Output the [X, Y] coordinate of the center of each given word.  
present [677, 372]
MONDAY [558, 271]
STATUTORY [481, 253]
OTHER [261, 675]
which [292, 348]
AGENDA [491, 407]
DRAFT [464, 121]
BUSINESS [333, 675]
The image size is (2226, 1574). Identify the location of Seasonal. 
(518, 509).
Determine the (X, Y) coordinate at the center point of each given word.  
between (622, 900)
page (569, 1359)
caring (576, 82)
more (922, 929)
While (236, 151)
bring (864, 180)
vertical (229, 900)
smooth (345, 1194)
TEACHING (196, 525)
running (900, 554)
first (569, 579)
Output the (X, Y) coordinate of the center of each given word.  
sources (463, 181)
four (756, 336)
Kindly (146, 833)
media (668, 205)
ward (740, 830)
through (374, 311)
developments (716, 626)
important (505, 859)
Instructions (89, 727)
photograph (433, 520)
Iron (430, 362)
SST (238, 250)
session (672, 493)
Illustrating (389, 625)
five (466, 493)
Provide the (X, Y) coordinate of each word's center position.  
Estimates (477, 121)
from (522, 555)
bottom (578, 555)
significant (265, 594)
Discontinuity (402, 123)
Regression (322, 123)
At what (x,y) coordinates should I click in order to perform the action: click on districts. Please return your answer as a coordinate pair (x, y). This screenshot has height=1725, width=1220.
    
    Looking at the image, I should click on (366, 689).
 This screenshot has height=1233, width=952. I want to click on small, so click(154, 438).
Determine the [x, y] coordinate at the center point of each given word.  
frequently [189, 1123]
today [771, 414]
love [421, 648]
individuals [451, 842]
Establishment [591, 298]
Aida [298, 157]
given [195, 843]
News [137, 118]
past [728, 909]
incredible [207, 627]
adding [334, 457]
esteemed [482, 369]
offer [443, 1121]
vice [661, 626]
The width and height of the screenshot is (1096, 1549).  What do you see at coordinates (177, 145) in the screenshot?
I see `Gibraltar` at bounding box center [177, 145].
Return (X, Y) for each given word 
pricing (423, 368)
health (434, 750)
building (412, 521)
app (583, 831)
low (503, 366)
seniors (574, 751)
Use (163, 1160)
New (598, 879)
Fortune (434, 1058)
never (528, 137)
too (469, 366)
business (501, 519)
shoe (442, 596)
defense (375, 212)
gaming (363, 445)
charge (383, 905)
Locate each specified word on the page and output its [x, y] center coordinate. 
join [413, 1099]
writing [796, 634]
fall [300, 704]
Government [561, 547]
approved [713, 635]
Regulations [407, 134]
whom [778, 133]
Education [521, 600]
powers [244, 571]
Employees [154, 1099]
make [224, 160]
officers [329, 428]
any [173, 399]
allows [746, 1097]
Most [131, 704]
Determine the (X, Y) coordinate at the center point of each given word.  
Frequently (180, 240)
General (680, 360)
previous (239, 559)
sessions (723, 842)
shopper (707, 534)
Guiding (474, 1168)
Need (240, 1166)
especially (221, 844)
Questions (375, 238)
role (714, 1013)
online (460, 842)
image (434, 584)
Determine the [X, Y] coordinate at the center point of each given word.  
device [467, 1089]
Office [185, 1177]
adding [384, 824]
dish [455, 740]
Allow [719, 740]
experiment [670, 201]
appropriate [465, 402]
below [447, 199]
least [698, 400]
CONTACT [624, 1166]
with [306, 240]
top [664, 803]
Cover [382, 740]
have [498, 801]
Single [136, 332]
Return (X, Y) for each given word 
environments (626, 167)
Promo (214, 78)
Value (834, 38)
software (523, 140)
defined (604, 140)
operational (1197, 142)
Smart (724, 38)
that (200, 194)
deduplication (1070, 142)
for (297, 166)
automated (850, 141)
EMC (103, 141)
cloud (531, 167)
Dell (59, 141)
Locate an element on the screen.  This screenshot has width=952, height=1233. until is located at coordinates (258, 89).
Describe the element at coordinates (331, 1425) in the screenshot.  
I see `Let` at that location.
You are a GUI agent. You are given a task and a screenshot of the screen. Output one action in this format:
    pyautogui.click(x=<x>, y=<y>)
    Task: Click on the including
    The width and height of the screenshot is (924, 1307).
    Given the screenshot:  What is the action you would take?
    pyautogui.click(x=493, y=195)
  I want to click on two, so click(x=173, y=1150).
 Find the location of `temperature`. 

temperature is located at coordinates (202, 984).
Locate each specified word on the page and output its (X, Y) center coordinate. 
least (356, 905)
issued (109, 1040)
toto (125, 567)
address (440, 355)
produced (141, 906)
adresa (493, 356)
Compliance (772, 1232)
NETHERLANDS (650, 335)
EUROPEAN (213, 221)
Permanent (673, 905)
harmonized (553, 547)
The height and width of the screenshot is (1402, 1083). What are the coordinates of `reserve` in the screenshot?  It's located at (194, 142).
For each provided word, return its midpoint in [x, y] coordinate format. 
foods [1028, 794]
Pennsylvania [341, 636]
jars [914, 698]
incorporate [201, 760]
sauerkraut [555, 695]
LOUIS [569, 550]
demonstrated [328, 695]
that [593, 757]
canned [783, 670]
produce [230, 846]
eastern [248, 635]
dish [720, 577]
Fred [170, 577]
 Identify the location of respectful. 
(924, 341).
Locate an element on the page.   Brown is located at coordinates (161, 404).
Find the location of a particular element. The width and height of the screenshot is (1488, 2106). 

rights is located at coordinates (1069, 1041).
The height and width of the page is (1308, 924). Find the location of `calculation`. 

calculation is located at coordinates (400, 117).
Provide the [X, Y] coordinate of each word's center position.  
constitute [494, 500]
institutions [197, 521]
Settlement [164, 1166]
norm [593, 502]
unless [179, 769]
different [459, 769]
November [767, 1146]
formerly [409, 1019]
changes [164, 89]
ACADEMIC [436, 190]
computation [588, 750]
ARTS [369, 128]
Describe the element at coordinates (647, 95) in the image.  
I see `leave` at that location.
--------------------------------------------------
Challenge - Copy out the records verbatim, from the line containing "The width and height of the screenshot is (1096, 1549)." to the line containing "Use (163, 1160)", including both of those lines.

Full output -
The width and height of the screenshot is (1096, 1549).  What do you see at coordinates (177, 145) in the screenshot?
I see `Gibraltar` at bounding box center [177, 145].
Return (X, Y) for each given word 
pricing (423, 368)
health (434, 750)
building (412, 521)
app (583, 831)
low (503, 366)
seniors (574, 751)
Use (163, 1160)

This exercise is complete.